Output the entries from the line with "Identify the click" through the end of the entries, copying them line for line without changes.

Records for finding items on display
* START *
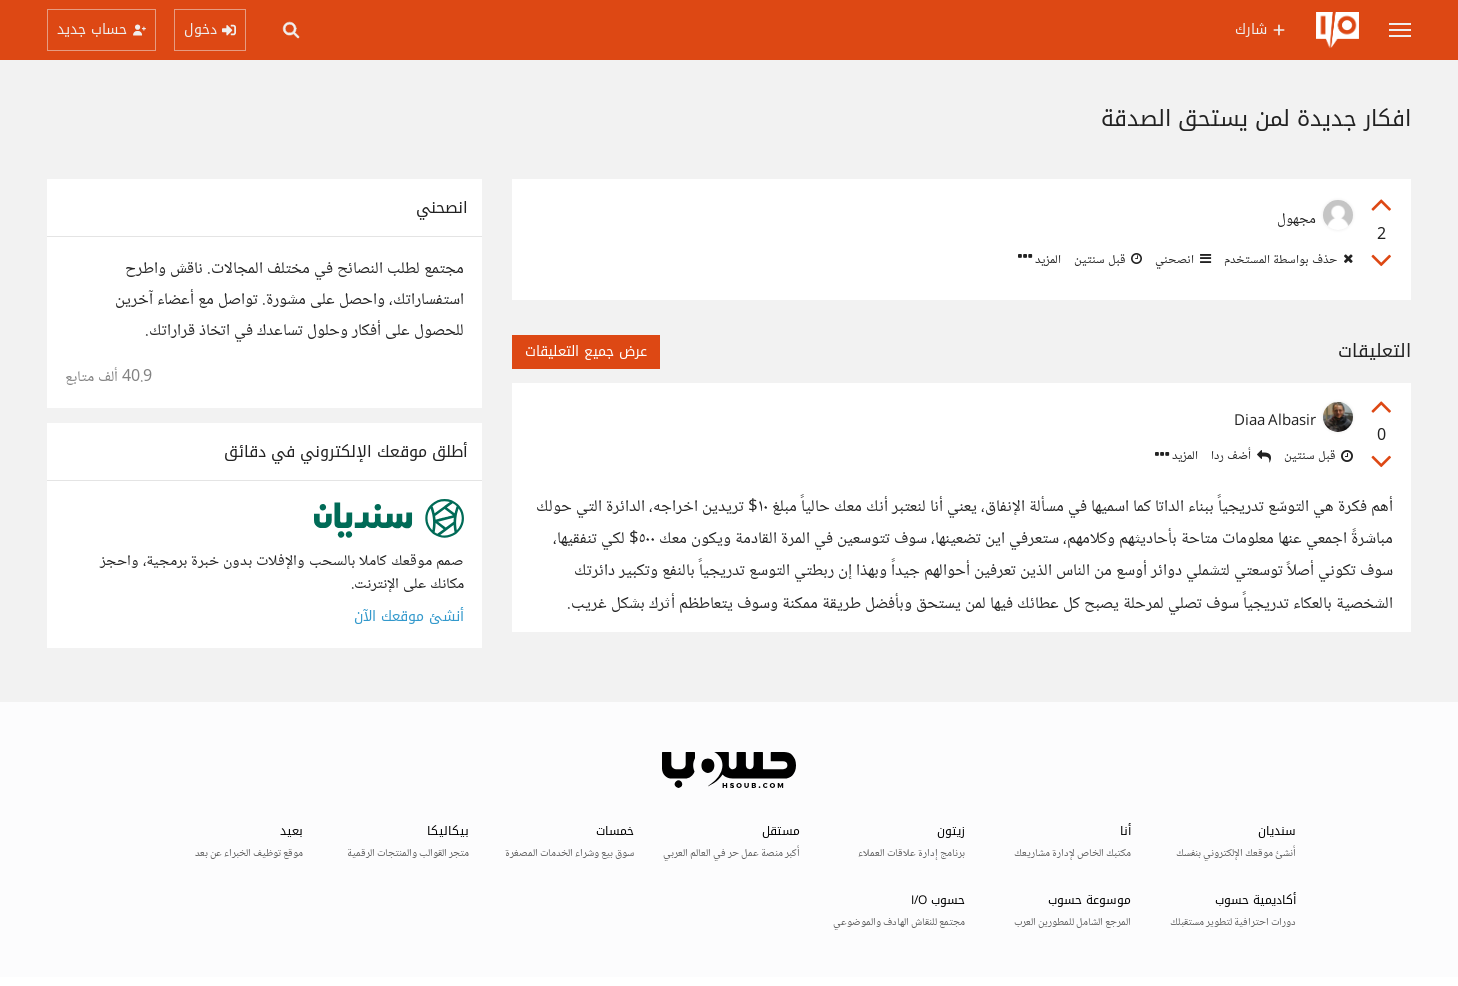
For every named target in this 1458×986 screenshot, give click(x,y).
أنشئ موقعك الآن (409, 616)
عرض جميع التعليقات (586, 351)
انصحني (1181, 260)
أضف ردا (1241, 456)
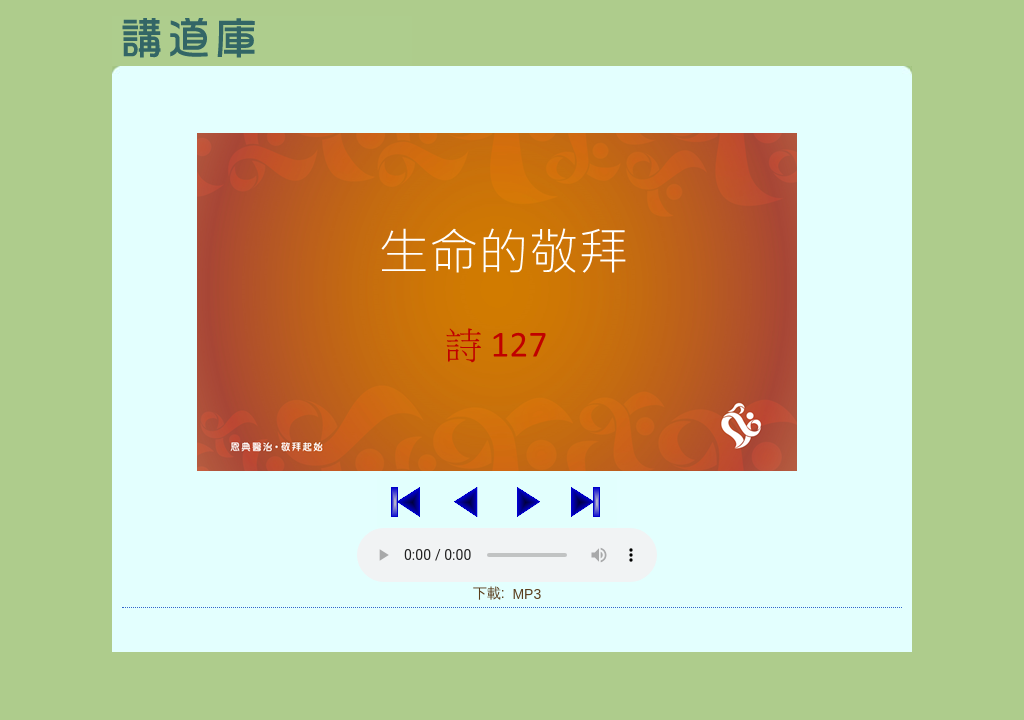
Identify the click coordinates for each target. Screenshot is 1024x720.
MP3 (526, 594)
* END *
## OUTPUT OF THE TASK
Identify the click coordinates for each target. Screenshot is 1024x720.
MP3 (526, 594)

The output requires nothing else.